Tableau Data Blending Tutorial — A Step-By-Step Guide For Beginners | by Zoumana Keita | Jan, 2023


Image by Lukas Blazek on Unsplash

Nowadays, companies use data from different sources to solve their business problems. Being able to efficiently collect and combine those data has become an essential skill for all Data Scientists and Data Engineers in order to assist organizations with smart decision-making.

In this tutorial, we will first build your understanding of a powerful data combination approach called Data Blending before exploring the benefits. Then we will explore some of its drawbacks and finally cover some of the top questions related to Data Blending using Tableau.

In real life, you will be dealing with information coming from multiple sources such as Excel Spreadsheet, SQL, CSV, etc. As Data Scientist, you will need to interconnect them in order to generate global business insights.

Tableau can help tackle this issue using two different approaches: joining, blending, and relationships.

In this section, we will focus on understanding the difference between the first two approaches.

What are Joins in Tableau?

If you have been working with SQL before, you might be familiar with the main joins concepts: left, right, inner, cross, and full outer joins. The same applies when using Tableau.

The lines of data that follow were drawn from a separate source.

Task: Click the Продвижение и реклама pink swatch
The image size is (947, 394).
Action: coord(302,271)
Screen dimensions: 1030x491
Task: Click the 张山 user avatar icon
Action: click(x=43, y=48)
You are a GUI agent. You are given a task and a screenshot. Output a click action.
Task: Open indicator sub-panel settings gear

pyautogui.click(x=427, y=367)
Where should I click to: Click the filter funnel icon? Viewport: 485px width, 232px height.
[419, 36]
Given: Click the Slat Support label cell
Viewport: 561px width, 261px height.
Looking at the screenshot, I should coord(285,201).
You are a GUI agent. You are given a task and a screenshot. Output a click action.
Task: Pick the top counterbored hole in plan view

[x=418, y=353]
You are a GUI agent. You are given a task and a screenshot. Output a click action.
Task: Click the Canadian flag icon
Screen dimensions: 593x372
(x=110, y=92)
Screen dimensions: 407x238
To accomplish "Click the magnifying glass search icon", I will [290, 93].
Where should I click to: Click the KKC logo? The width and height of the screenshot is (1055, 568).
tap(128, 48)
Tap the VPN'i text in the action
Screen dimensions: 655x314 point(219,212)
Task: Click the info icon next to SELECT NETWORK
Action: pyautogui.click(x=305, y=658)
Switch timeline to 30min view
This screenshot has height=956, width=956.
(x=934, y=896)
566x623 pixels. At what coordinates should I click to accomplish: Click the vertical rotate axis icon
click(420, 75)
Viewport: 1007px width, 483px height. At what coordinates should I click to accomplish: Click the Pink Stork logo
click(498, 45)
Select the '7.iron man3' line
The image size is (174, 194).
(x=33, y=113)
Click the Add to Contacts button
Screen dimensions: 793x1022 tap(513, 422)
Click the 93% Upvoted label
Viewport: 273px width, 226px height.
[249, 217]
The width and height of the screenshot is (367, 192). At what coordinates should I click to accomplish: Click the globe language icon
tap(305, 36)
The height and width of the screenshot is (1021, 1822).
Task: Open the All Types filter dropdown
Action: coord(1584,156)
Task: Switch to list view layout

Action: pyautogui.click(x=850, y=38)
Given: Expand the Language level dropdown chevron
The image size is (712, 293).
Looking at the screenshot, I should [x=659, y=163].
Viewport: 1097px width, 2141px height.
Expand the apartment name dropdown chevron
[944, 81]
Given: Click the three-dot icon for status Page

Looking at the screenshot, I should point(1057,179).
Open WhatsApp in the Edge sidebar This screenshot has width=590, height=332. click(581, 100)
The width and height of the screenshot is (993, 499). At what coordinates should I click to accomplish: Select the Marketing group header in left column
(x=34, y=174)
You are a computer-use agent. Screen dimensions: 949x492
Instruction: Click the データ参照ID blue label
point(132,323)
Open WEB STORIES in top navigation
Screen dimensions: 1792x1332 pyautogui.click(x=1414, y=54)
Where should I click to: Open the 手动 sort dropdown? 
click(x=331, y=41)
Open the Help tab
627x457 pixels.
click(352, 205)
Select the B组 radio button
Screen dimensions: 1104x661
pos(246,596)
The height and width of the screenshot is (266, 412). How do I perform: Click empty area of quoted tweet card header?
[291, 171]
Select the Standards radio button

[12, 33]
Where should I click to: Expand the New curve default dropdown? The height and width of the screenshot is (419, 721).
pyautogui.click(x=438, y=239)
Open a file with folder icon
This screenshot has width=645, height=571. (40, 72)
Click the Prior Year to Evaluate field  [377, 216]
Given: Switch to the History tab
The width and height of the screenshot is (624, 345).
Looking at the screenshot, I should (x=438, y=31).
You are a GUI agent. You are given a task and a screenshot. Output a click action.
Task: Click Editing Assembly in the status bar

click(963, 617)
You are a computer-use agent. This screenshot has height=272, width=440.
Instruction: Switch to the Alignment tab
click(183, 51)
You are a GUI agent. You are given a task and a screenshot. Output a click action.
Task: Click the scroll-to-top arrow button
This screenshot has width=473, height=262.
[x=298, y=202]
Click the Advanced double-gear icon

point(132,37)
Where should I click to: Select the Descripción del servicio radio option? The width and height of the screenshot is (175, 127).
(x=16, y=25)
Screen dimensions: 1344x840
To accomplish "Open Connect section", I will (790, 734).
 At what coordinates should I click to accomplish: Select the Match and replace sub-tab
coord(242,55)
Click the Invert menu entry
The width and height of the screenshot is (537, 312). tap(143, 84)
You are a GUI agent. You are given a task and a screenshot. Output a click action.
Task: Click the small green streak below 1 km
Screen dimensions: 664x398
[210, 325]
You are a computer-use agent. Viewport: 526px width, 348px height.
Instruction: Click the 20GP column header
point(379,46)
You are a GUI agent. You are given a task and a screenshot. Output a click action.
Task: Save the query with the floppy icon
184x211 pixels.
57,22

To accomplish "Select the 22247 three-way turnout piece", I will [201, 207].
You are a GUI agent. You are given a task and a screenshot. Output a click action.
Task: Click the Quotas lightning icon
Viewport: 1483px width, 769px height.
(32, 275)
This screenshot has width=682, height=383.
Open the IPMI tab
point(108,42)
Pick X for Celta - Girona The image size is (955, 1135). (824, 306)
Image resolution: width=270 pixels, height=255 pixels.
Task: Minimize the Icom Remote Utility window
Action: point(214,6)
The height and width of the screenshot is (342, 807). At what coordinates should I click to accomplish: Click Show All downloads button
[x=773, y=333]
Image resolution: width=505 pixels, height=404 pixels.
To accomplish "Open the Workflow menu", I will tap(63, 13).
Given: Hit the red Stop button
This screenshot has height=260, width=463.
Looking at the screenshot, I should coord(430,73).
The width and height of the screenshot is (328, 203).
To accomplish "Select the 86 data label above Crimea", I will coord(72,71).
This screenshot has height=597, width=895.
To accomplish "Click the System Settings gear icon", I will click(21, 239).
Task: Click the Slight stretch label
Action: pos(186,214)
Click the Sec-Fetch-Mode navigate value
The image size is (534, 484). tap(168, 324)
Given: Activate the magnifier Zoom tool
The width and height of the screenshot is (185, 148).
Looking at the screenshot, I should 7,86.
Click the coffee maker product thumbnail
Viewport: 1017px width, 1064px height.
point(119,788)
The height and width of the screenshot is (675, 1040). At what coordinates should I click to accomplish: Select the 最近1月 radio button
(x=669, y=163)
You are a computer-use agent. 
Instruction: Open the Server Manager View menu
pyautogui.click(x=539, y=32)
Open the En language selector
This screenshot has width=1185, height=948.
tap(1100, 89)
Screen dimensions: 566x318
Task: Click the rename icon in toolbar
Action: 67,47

These Joins aim to combine different tables from the same source, based on some logical column relationships between those tables. For instance, trying to combine an Excel file and a SQL table will break because they do not come from the same source.

Also, when joining tables, the columns used in the two tables must be the same and changing these data type lead the join to break.

Finally, it is not possible to remove duplicate columns from the joins in Tableau.

What is Blending in Tableau?

Unlike Joins and Relationships, Data Blending aggregates data from multiple sources such as databases, business intelligence systems, cloud systems, flat files, web services, etc. to create a single data for better visualizations.

Why use Tableau for Data Blending?

First of all, What is Tableau?

Tableau is a no-code Business Intelligence tool, that provides an intuitive drag-and-drop interface for analytics and visualization. The non-technical aspect makes it stand out in the industry.

In addition, it is fast and provides the capability to interconnect data from multiple sources such as spreadsheets, SQL databases, web services, etc. whether from the cloud or on-premise.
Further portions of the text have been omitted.